Pick out each line of the records that includes the string "green", and copy it.

---------- PROVIDED INFORMATION

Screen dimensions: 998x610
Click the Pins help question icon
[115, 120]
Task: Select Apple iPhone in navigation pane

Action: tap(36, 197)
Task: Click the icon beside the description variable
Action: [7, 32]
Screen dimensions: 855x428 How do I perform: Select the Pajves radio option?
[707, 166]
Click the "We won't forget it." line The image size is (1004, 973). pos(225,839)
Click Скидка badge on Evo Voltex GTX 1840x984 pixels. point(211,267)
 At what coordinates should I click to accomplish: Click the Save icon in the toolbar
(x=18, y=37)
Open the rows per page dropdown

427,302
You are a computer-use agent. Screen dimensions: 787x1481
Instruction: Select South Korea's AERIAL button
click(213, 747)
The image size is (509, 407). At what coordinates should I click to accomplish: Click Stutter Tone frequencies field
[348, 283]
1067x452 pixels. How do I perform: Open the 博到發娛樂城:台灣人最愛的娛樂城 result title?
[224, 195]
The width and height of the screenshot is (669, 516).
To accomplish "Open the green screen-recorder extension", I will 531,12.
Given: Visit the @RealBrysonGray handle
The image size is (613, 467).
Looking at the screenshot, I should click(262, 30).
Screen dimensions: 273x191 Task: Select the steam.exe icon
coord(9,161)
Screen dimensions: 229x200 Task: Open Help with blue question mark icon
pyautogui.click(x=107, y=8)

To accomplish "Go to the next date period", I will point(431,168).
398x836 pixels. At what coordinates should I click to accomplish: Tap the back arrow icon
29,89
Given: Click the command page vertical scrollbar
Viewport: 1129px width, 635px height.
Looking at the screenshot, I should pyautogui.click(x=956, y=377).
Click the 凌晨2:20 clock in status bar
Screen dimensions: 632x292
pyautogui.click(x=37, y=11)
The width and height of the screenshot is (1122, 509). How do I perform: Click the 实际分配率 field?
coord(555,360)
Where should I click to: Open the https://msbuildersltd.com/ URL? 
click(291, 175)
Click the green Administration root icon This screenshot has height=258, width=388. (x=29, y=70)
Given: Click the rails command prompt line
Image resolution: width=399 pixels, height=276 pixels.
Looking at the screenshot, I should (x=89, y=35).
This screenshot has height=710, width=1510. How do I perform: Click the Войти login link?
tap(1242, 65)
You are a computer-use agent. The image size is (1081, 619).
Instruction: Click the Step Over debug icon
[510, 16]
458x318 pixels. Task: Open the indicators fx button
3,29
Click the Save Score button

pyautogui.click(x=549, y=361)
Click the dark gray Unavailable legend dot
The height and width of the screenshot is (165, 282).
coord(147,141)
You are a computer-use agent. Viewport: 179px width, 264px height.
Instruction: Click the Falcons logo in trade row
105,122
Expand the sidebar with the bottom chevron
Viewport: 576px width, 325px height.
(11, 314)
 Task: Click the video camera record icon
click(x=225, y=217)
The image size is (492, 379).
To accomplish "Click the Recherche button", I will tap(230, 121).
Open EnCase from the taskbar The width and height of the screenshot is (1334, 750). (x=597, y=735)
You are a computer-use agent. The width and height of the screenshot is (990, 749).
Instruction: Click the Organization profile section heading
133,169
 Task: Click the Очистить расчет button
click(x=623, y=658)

--------------------

● **ANSWER BOX**:
To accomplish "Open the green screen-recorder extension", I will 531,12.
Click the green Administration root icon This screenshot has height=258, width=388. (x=29, y=70)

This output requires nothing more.